● The task: From the entries that follow, reproduce exactly and only the lines from the line with "Click the 280 label on the horizontal ruler" to the line with "Task: Select the BMCE Bank ATM icon", endpoints included.

[Data excerpts]
* * *
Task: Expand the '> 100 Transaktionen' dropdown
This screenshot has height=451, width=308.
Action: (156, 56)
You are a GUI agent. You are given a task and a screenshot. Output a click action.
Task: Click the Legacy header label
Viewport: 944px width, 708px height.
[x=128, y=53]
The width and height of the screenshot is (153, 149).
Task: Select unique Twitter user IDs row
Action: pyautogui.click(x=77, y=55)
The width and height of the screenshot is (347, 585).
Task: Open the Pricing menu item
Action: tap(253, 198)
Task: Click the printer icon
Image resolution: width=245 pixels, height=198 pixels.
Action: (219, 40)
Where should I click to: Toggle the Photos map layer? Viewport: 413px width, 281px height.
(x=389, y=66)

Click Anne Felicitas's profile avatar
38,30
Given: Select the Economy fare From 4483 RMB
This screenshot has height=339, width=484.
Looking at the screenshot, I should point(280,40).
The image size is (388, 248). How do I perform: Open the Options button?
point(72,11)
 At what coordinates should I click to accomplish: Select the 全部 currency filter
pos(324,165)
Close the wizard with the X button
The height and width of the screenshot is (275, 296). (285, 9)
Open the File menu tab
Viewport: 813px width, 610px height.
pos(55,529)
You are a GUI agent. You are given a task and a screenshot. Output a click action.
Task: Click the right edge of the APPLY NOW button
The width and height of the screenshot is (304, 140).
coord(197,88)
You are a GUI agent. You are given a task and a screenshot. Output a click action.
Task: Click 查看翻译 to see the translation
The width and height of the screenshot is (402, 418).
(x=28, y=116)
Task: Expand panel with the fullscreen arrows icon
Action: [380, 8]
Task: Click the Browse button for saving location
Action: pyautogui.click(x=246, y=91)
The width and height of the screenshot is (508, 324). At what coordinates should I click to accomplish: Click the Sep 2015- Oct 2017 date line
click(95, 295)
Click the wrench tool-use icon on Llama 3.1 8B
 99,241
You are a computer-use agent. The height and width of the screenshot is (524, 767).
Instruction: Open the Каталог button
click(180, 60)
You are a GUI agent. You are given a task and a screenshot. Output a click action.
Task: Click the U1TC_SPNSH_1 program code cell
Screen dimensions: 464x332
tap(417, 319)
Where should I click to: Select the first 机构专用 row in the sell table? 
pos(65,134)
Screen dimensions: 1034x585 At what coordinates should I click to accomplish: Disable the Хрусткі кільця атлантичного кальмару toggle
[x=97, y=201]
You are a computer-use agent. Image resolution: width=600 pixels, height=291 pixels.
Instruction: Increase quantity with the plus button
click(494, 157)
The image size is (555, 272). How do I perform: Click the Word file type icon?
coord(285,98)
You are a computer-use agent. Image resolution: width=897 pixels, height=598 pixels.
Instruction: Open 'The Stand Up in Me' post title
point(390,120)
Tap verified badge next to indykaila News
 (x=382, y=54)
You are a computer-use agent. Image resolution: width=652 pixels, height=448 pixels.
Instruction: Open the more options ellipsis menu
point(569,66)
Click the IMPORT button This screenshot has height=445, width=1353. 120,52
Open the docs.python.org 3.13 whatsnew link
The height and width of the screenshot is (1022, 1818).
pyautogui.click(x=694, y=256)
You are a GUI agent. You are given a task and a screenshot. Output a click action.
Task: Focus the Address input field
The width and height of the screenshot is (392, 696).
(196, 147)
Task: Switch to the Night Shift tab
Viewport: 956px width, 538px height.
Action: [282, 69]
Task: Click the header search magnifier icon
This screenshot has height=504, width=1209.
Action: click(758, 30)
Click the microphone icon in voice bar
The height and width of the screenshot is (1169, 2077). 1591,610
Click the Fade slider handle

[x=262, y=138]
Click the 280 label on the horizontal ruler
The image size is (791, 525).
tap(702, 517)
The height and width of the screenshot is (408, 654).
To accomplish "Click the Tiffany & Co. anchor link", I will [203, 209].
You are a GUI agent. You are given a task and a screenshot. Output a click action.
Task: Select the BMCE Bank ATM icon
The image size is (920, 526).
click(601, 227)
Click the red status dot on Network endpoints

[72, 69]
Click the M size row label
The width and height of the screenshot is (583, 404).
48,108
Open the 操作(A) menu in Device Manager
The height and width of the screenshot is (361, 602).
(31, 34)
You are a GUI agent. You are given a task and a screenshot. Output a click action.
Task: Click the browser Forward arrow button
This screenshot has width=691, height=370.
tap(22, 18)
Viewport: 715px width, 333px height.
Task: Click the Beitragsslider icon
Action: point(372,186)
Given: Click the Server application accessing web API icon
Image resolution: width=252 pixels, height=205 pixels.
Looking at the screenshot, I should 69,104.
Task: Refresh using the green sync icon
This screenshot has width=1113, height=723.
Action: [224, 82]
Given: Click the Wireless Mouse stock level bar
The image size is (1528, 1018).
* * *
● Answer for this exercise:
Click the 280 label on the horizontal ruler
The image size is (791, 525).
tap(702, 517)
The height and width of the screenshot is (408, 654).
To accomplish "Click the Tiffany & Co. anchor link", I will [203, 209].
You are a GUI agent. You are given a task and a screenshot. Output a click action.
Task: Select the BMCE Bank ATM icon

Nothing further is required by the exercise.